Woet: ‘We moeten vooral bij elke patiënt laten merken dat seksualiteit een onderwerp is dat besproken kan worden. Wíj moeten erover beginnen, en niet afwachten tot de patiënt dat doet. Dus altijd aankaarten. Vervolgens is het aan hulpverlener en patiënt om samen te beslissen wat het vervolg is. Elke patiënt moet geïnformeerd worden over de lokale mogelijkheden van begeleiding.
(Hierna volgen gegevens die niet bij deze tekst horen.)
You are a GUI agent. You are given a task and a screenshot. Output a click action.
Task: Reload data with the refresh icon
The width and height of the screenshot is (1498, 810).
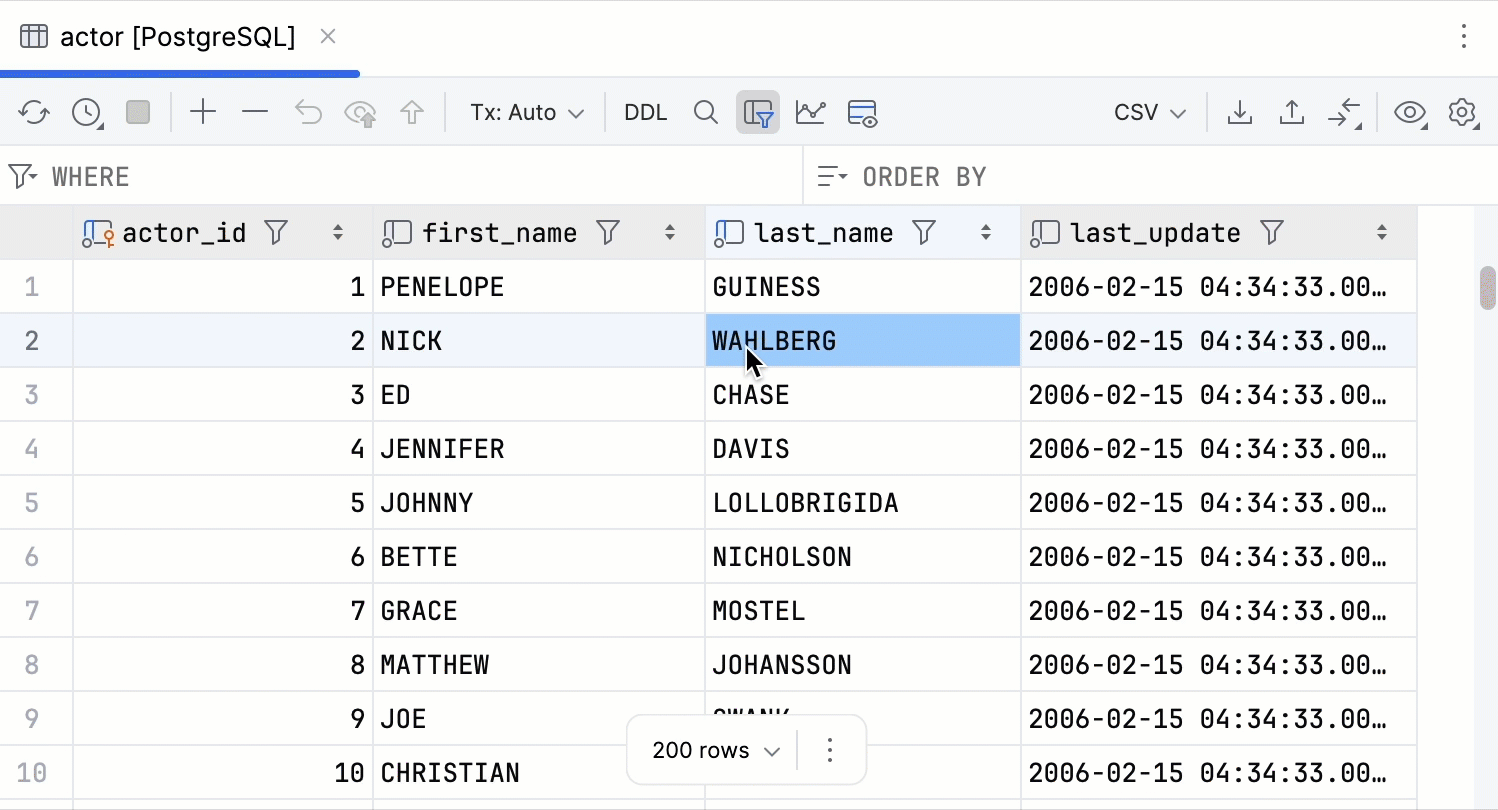[33, 112]
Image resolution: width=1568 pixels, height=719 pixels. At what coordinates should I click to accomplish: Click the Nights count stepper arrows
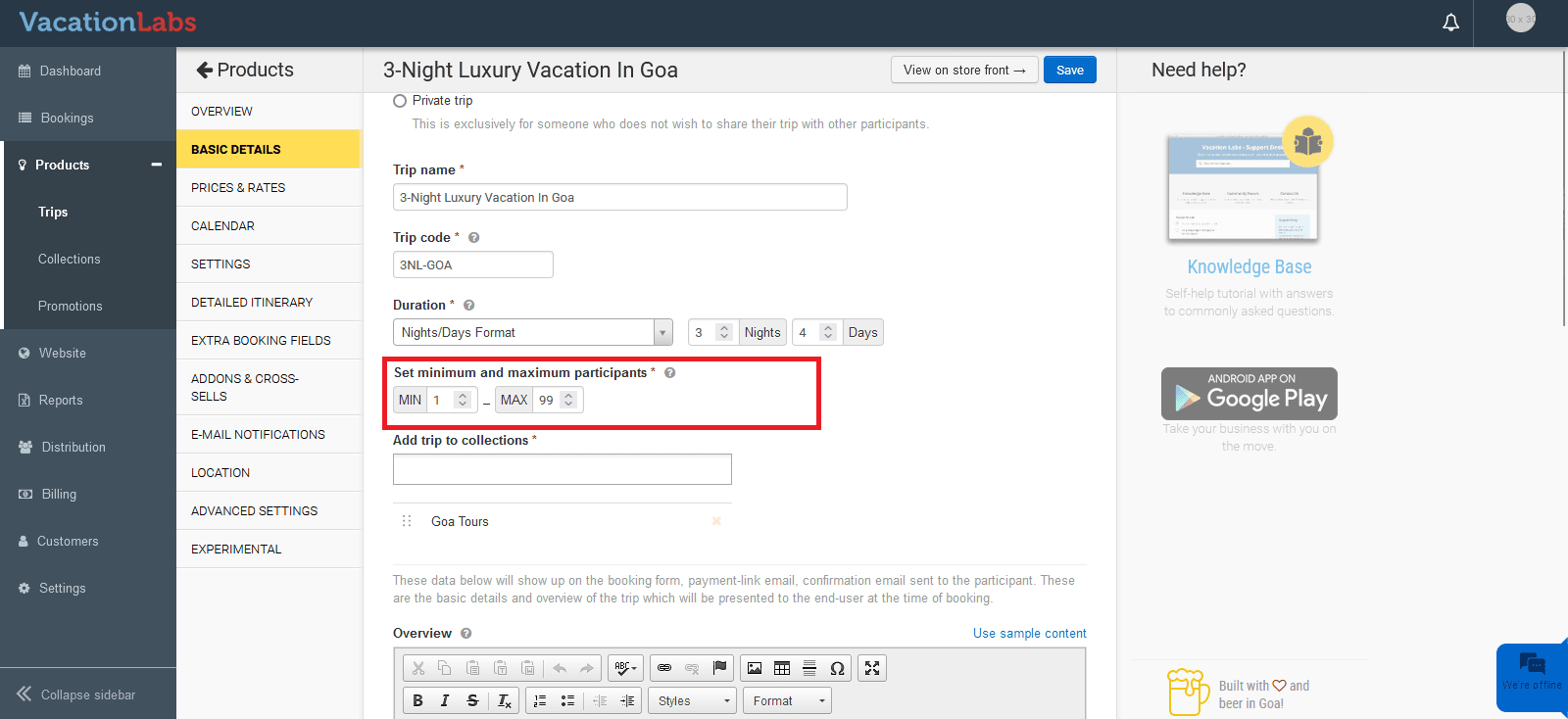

Jim: ‘Haal het toeval uit het verhaal, professionele zorg hoort niet op toeval gebaseerd te zijn. Het werkt het beste als initiatieven van de werkvloer komen en vervolgens worden ondersteund door de organisatie. Er zijn al te weinig seksuologen, en zeker seksuologen met affiniteit met de revalidatie.’

Tips van Woet

  1. Ouderen zijn nog steeds seksuele wezens, patiënten ook.
  2. Jouw referentiekader is niet hetzelfde als dat van je patiënt, wees je daarvan bewust.
  3. Blijf leren en adapteren, tijden veranderen.
  4. Ben je bewust van je aannames en wat de invloed is van je eigen ervaringen op het gebied van seksualiteit op het gesprek met de patiënt.
  5. Zorg voor intervisie.
  6. Wees vertrouwd met diversiteit: ook iemand in een djellaba heeft een seksleven, dus bespreek het onderwerp gewoon.

Tips van Jim

  1. Zorg voor structurele implementatie van aandacht voor seksualiteit.
  2. Wees pro-actief en wees je bewust van je neglect.
  3. Pas bij iedereen een seksualiteitsbewuste bejegening toe.
  4. Wees je bewust van het onderscheid tussen revalidatie en validatie.
  5. Voor de VRA: ontwikkel een landelijke visie op revalidatieseksuologie, maak een implementatieplan, en zorg dat het onderwerp in elke diagnosegebonden werkgroep terugkomt.
  6. Zorg dat de opgebouwde expertise niet verloren gaat nu de pioniers met pensioen zijn of binnenkort gaan, anders blijf je het wiel steeds opnieuw uitvinden.